The existence of anonymous Internet comment systems makes it more likely that sadists will let their inner animals run free, without the social cues that come from interpersonal interactions. And yes, there are lots of everyday sadists around, but in non-online situations they tend to hide it unless they feel safe.

However, I don’t agree that it’s impossible to get a handle on the trolling problem. The real reason why so many comment sections turn into sewers and troll farms is because the administrators aren’t administrating.

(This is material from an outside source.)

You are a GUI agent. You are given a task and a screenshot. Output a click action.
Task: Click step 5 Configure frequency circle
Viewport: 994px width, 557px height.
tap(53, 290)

And quite often it’s because they value the traffic from troll threads more than they value a civil community.

2 Mentis Fugit  Wed, Feb 12, 2014 12:28:26pm

From the linked “Know Your Meme” post:

The contemporary use of the term is alleged to have appeared on the Internet in the late 1980s, but the earliest known mention of the word “troll” on record can be found in a post on the Usenet newsgroup alt.folklore.urban from December 14th, 1992. The term continued to grow popular in the early 1990s through its usage in the Usenet group alt.folklore.urban and by the late 1990s, the alt.folklore.urban newsgroup had such heavy traffic and participation that acts of trolling became frowned upon.

As a former AFUista I would point out that trolling as defined at the time was a far more civil and civilized beast than its drooling, snot-gobbling, bastard crotchspawn in the twenty-teens. It’s the difference between mischief and malice.

3 RadicalModerate  Wed, Feb 12, 2014 12:46:05pm

A blog that I have been reading recently is the one that is written by Christopher Poole, whose claim to fame is the creation and administration of 4chan. He’s pretty much on the front lines of this discussion as it pertains to the internet, and some of what he writes about addresses what he feels is a struggle to properly balance creativity and honest discourse that springs from true anonymity and keeping reins on the miscreants that choose to abuse the privilege. He also talks about the trials and tribulations of creating (and later dealing with the failure of) his first major startup venture. I think it’s well worth a read.

4 rosiee  Wed, Feb 12, 2014 1:24:04pm

re: #3 RadicalModerate

Poole has shown again and again that he’d rather have /pol/, /new/ and all those stormfront posters around then have them go to another site. Poole is someone who likes to stand back and watch people tear each other’s throats out.

5 RadicalModerate  Wed, Feb 12, 2014 1:55:54pm

re: #4 rosiee

Poole has shown again and again that he’d rather have /pol/, /new/ and all those stormfront posters around then have them go to another site. Poole is someone who likes to stand back and watch people tear each other’s throats out.

It’s actually a compromise of sorts - the main reason /pol/ is kept around is because if he did shut it down, those same posters would be polluting the rest of the site as a whole - it happened when he shut down prior news/politics discussion forums - /n/, then later /new/. They didn’t leave then, instead they went to /int/, /k/, /lit/,/sci/, and almost every other popular board on the site, derailing any serious discussion with their racist attacks. The worst of them were habitual ban-evaders who used proxies to stay ahead of the janitors and mods attempts (who are severely understaffed, as it a unpaid volunteer job) to keep them away. Because of all of this, /pol/ was created as a “containment” board in hopes that they would stay in their little area.